Thursday, August 12, 2010

The Original Copy. Photography of Sculpture, 1839 to Today.






The Original Copy. Photography of Sculpture, 1839 to Today. Edited by Roxana Marcoci. Text by Roxana Marcoci, Geoffrey Batchen, Tobia Bezzola. Museum of Modern Art, New York, 2010. 242 pp., 120 colour illustrations, 180 black & white, 9½x12". Images from Amazon.

I'm very excited about the exhibition 'The Original Copy: Photography of Sculpture, 1839 to Today', which is showing at MoMA in New York until November 1st.

The exhibition "looks at how and why sculpture became a photographic subject and how photography at once informs and challenges our knowledge of sculpture".

This book, The Original Copy. Photography of Sculpture, 1839 to Today, was published to accompany the exhibition, and is described as:

"Since its birth in the first half of the nineteenth century, photography has offered extraordinary possibilities of documenting, redefining and disseminating works of art.

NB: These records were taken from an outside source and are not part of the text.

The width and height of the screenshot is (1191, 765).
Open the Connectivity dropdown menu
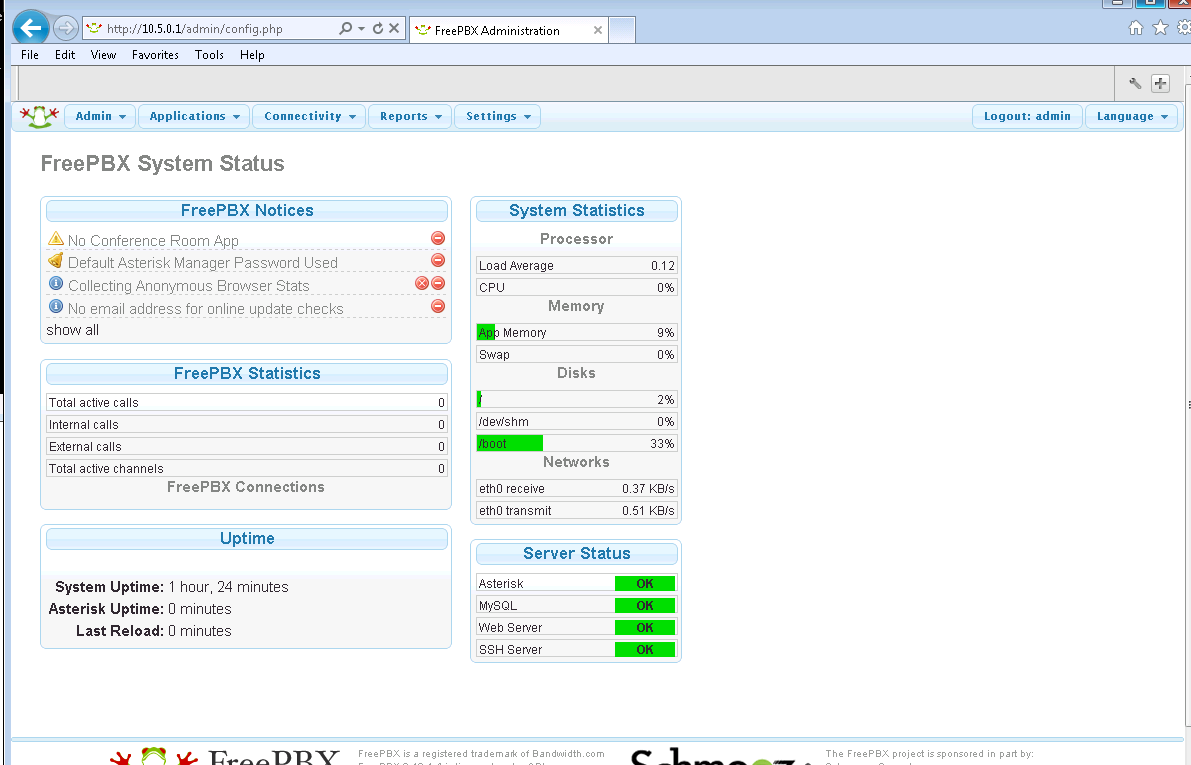(308, 115)
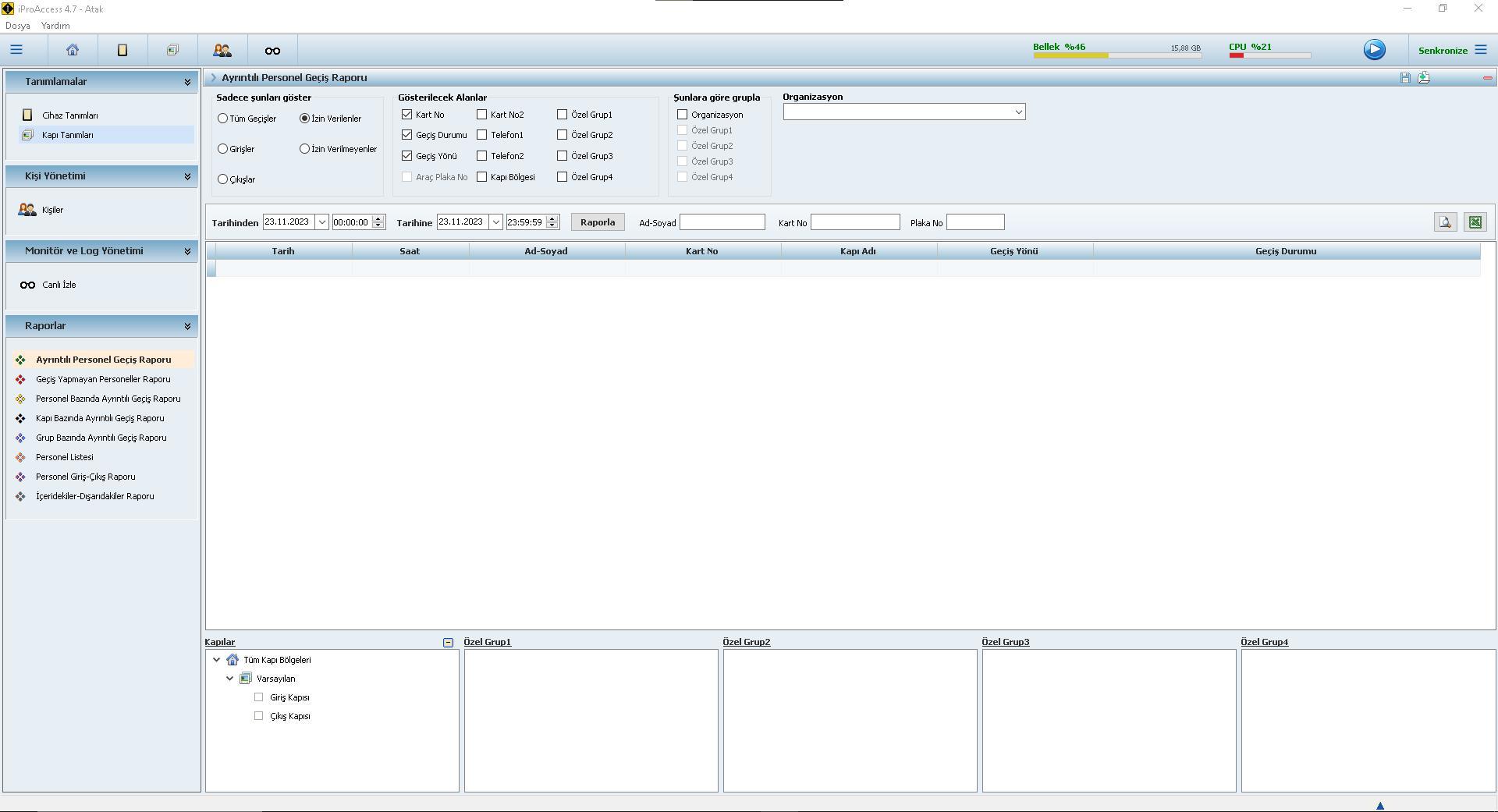Click the live monitor glasses toolbar icon
1498x812 pixels.
[272, 51]
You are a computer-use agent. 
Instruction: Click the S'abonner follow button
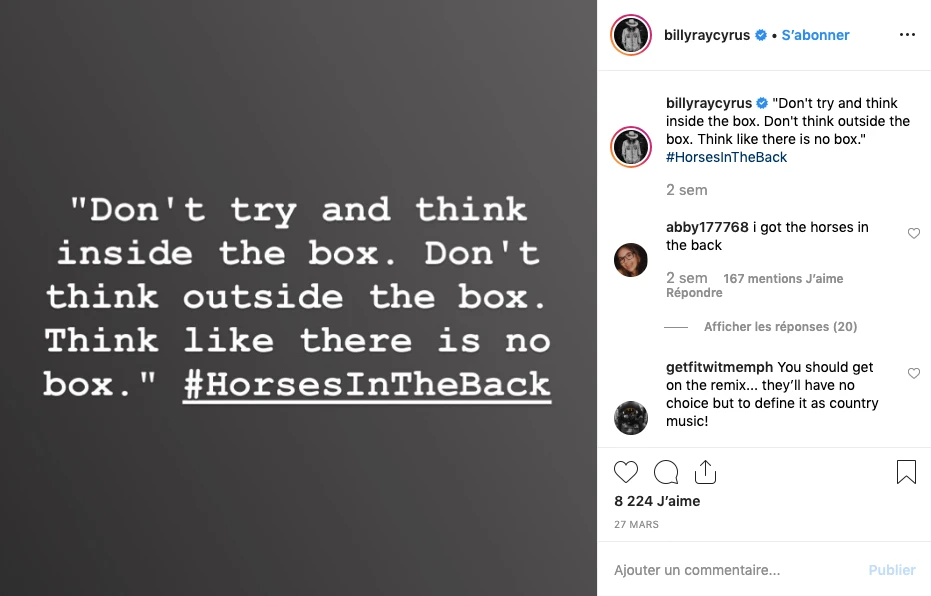tap(815, 35)
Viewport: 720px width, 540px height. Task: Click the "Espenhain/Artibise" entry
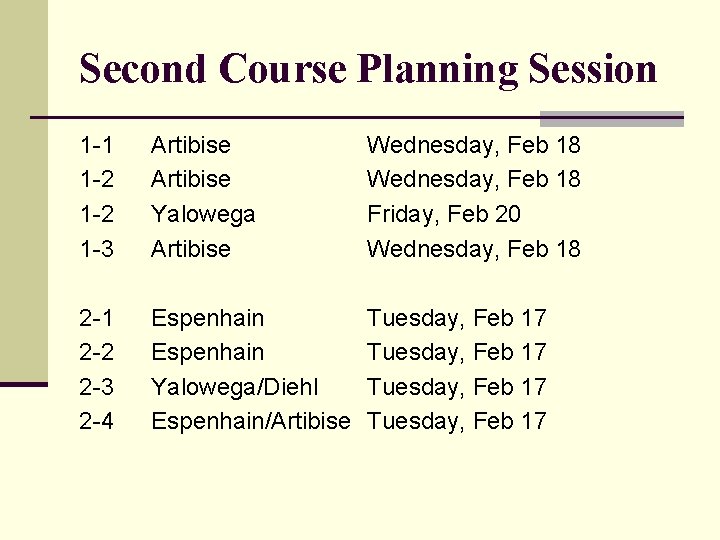(250, 421)
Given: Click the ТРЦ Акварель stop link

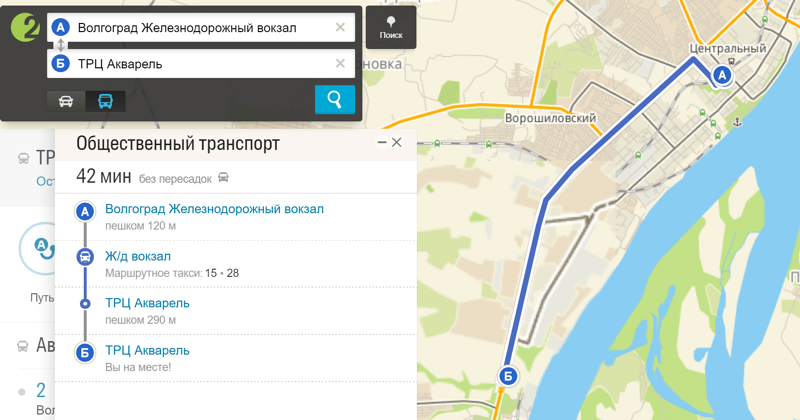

Through crop, focus, angle of view, degree of close-up and lighting, as well as through expostfacto techniques of dark room manipulation, collage, montage and assemblage, artists not only interpret the works they record but create stunning reinventions of them.

'The Original Copy: Photography of Sculpture, 1839 to Today' presents a critical examination of the intersections between photography and sculpture, exploring how the one medium has become implicated in the understanding of the other.

Through a selection of nearly 300 outstanding pictures by more than 100 artists from the nineteenth century to the present, 'The Original Copy' looks at how and why sculpture became a photographic subject and how photography at once informs and challenges our knowledge of sculpture.

The images range in subject from inanimate objects to performing bodies, and include major works by Manuel Alvarez Bravo, Eugène Atget, Herbert Bayer, Hans Bellmer, Constantin Brancusi, Brassaï, Claude Cahun, Ken Domon, Marcel Duchamp, Fischli/Weiss, Robert Frank, Lee Friedlander, David Goldblatt, Rachel Harrison, Hannah Höch, André Kertész, Louise Lawler, Man Ray, Bruce Nauman, Charles Nègre, David Smith, Alina Szapocznikow, Gillian Wearing, Hannah Wilke and Iwao Yamawaki, among others."


Both quotes from publisher's description / MoMA.